## Begin Given records
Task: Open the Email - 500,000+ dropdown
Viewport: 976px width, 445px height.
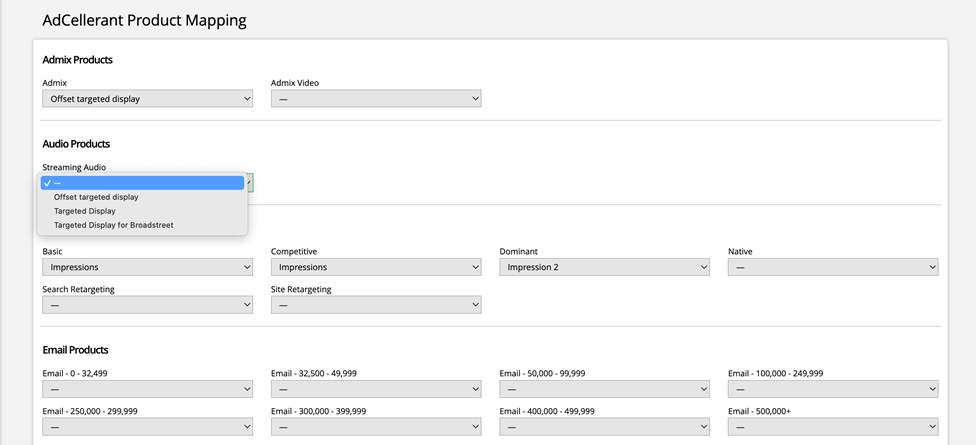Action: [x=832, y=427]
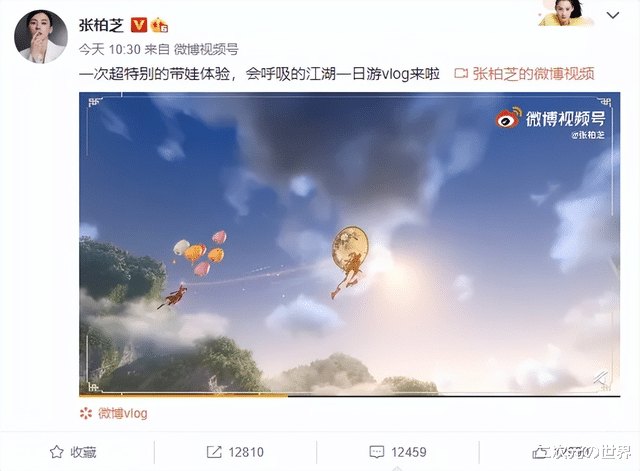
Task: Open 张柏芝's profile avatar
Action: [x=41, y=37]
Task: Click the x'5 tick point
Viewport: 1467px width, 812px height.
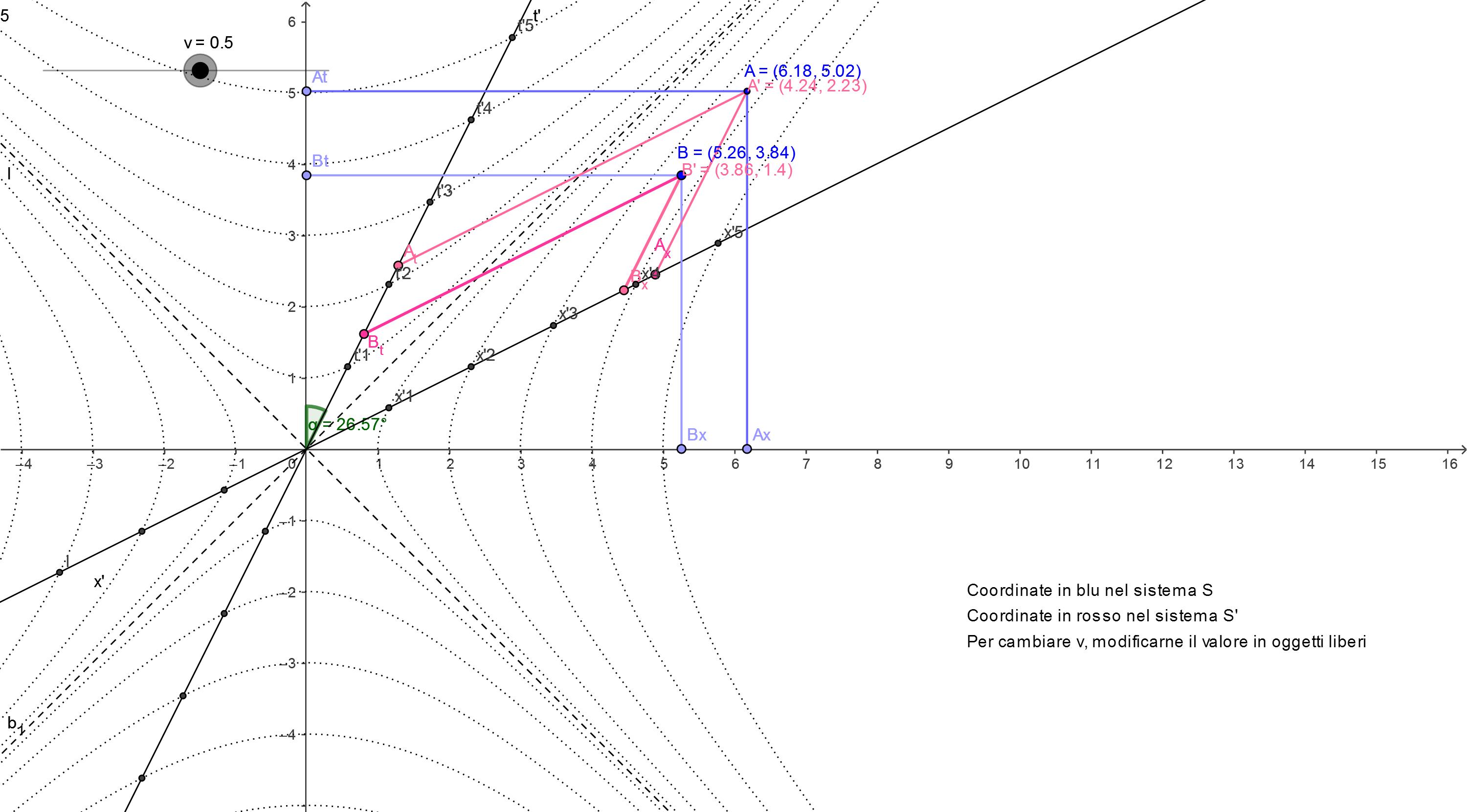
## End Given records
Exercise requirements
Turn every line of the rows above into a Markdown table with the columns "No." and "Line", numbering each line and skipping any blank ones. Leave the pictures out of the answer.

Worked solution
| No. | Line |
|---|---|
| 1 | Task: Open the Email - 500,000+ dropdown |
| 2 | Viewport: 976px width, 445px height. |
| 3 | Action: [x=832, y=427] |
| 4 | Task: Open 张柏芝's profile avatar |
| 5 | Action: [x=41, y=37] |
| 6 | Task: Click the x'5 tick point |
| 7 | Viewport: 1467px width, 812px height. |